With the images removed, write out every line below exactly.

[Saved data entries]
◇ ◇ ◇ ◇ ◇
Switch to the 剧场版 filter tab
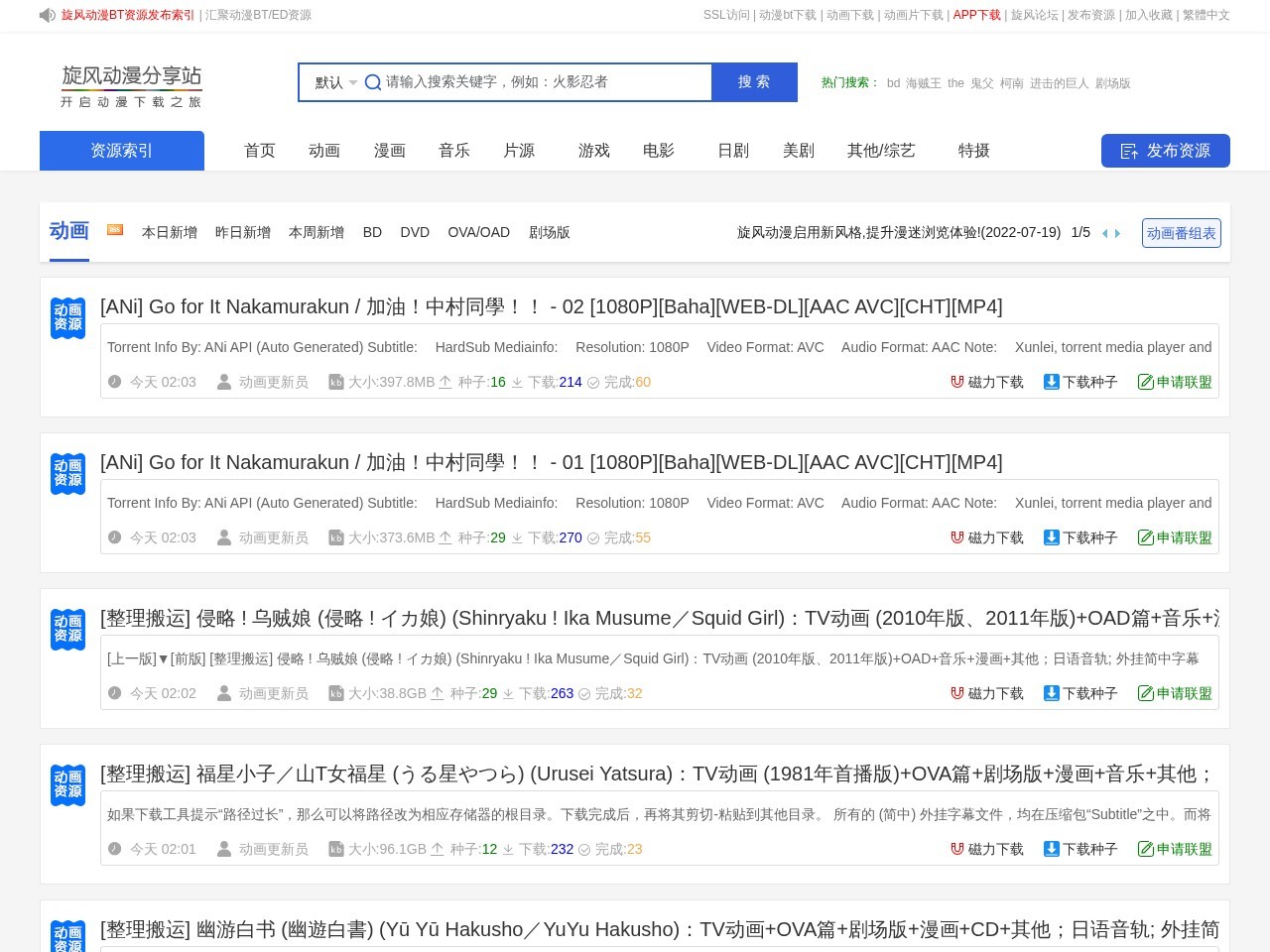1270x952 pixels. [550, 232]
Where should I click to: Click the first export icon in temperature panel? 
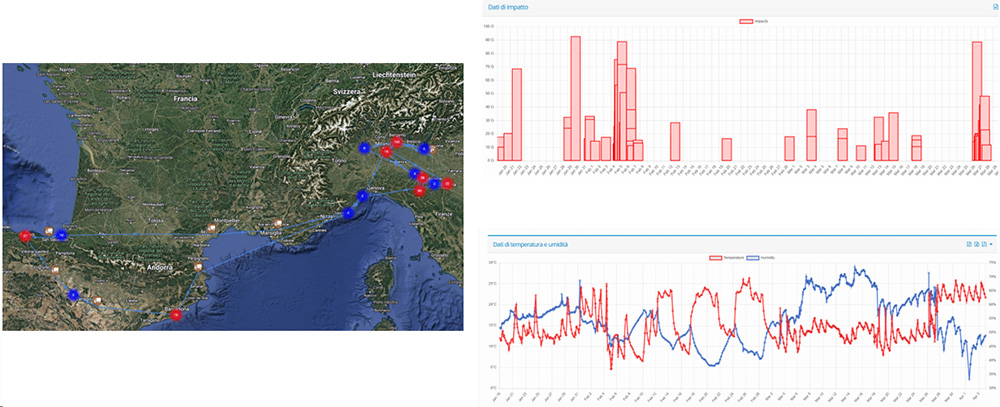pos(969,244)
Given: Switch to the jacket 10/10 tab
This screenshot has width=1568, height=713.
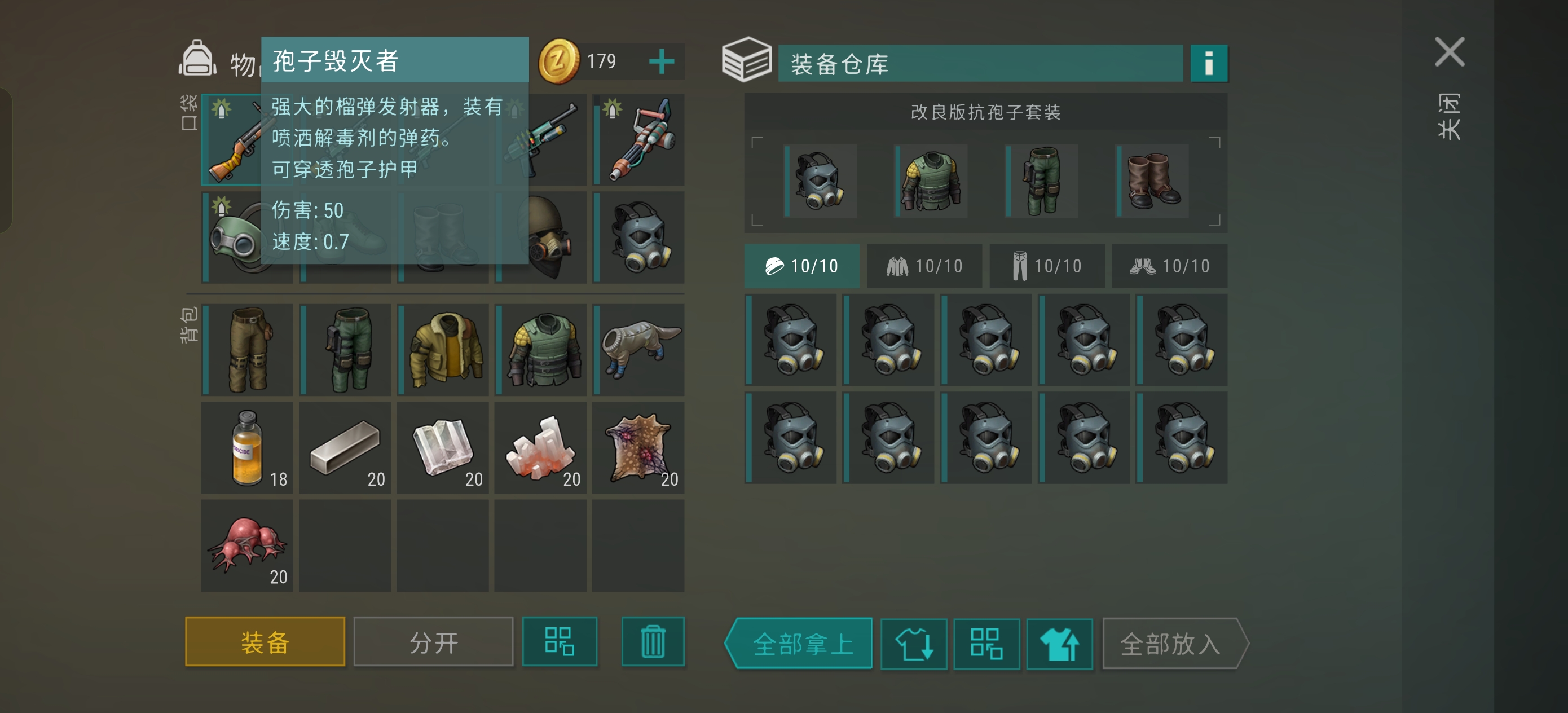Looking at the screenshot, I should 924,266.
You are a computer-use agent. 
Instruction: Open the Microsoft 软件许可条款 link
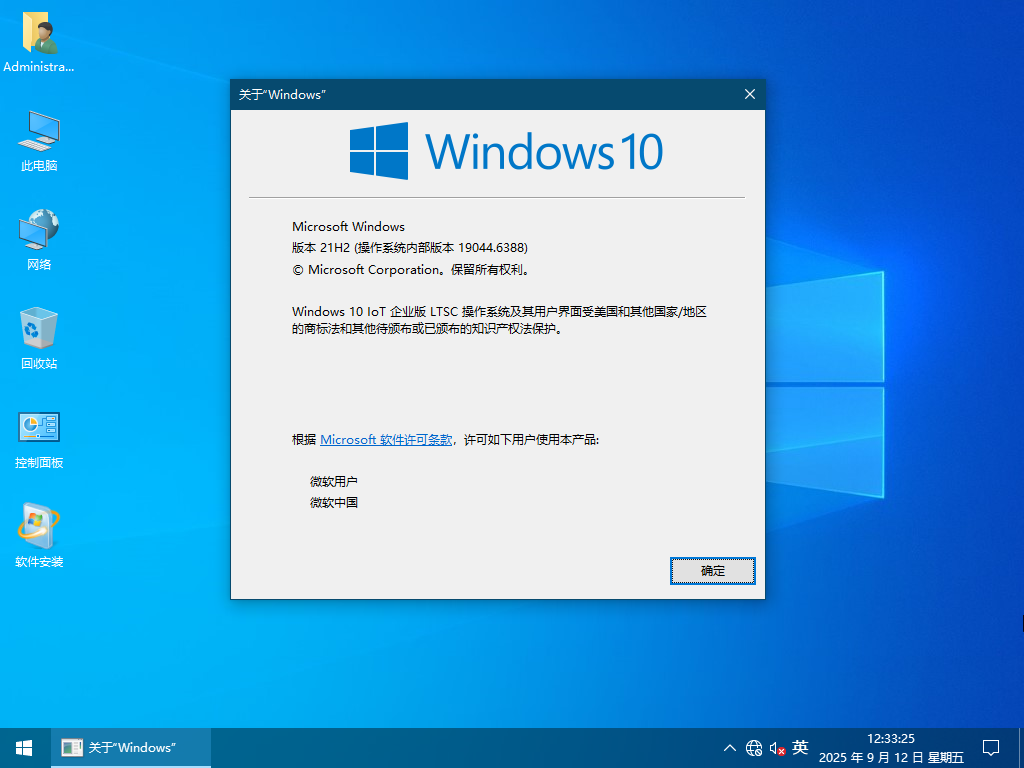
◇ ◇ ◇ ◇ ◇
-- Answer for this exercise --
Switch to the 剧场版 filter tab
1270x952 pixels. [550, 232]
Where should I click to: Click the first export icon in temperature panel? 
pos(969,244)
Given: Switch to the jacket 10/10 tab
This screenshot has width=1568, height=713.
Looking at the screenshot, I should 924,266.
You are a computer-use agent. 
Instruction: Open the Microsoft 软件许可条款 link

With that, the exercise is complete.